======== SUPPLIED INFORMATION ========

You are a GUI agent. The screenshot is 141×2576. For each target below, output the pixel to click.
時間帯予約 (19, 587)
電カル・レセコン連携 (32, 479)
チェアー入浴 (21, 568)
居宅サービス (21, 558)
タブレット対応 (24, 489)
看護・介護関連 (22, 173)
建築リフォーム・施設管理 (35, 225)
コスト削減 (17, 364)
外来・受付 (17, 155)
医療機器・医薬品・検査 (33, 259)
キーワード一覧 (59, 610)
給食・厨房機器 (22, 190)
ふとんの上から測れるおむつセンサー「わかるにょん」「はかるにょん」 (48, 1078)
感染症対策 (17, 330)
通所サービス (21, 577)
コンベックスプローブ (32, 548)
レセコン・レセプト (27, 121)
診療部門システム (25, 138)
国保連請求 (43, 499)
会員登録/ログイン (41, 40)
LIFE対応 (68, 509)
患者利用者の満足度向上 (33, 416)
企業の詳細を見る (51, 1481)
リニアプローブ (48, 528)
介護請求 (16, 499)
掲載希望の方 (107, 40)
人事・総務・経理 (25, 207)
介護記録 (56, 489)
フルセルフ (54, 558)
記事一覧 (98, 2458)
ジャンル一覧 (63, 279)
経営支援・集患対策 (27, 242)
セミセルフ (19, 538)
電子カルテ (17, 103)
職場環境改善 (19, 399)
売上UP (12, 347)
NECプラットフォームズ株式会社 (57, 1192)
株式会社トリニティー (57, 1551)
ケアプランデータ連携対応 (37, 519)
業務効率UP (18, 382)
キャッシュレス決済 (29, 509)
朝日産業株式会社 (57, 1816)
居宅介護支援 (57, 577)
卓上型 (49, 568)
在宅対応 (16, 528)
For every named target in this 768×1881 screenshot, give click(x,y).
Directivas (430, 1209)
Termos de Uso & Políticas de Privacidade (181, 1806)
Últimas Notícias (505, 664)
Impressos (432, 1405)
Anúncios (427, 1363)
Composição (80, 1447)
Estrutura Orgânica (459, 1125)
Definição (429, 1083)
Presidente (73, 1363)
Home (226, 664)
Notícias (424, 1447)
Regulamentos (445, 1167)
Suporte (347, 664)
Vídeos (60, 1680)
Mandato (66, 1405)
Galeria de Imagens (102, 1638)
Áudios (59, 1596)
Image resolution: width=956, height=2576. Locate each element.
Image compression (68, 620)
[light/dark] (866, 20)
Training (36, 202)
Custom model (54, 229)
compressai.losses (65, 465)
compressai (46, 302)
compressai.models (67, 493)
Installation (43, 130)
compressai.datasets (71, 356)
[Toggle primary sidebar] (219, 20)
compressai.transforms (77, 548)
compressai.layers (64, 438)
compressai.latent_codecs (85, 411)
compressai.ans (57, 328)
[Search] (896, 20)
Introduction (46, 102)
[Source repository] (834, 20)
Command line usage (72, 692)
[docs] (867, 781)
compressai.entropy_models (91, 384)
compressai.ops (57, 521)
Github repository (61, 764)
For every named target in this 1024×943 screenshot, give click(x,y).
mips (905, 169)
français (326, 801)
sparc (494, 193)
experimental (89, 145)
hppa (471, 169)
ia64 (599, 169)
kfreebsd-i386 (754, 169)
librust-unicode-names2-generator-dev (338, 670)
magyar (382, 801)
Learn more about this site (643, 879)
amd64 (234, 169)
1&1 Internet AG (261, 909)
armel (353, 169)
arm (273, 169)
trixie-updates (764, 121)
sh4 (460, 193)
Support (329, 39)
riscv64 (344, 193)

========

### [INSTRUCTION]
Starting with the line that contains "キーワード一覧 (59, 610)" and going on through the line that contains "Definição (429, 1083)", write those lines of the material out again, switching "Impressos" to "Publicações" and leaving everything else unchanged.

### [EXERCISE SOLUTION]
キーワード一覧 (59, 610)
給食・厨房機器 (22, 190)
ふとんの上から測れるおむつセンサー「わかるにょん」「はかるにょん」 (48, 1078)
感染症対策 (17, 330)
通所サービス (21, 577)
コンベックスプローブ (32, 548)
レセコン・レセプト (27, 121)
診療部門システム (25, 138)
国保連請求 (43, 499)
会員登録/ログイン (41, 40)
LIFE対応 (68, 509)
患者利用者の満足度向上 (33, 416)
企業の詳細を見る (51, 1481)
リニアプローブ (48, 528)
介護請求 (16, 499)
掲載希望の方 (107, 40)
人事・総務・経理 (25, 207)
介護記録 (56, 489)
フルセルフ (54, 558)
記事一覧 (98, 2458)
ジャンル一覧 (63, 279)
経営支援・集患対策 (27, 242)
セミセルフ (19, 538)
電子カルテ (17, 103)
職場環境改善 (19, 399)
売上UP (12, 347)
NECプラットフォームズ株式会社 (57, 1192)
株式会社トリニティー (57, 1551)
ケアプランデータ連携対応 (37, 519)
業務効率UP (18, 382)
キャッシュレス決済 (29, 509)
朝日産業株式会社 (57, 1816)
居宅介護支援 (57, 577)
卓上型 (49, 568)
在宅対応 (16, 528)
For every named target in this 768×1881 screenshot, give click(x,y).
Directivas (430, 1209)
Termos de Uso & Políticas de Privacidade (181, 1806)
Últimas Notícias (505, 664)
Publicações (432, 1405)
Anúncios (427, 1363)
Composição (80, 1447)
Estrutura Orgânica (459, 1125)
Definição (429, 1083)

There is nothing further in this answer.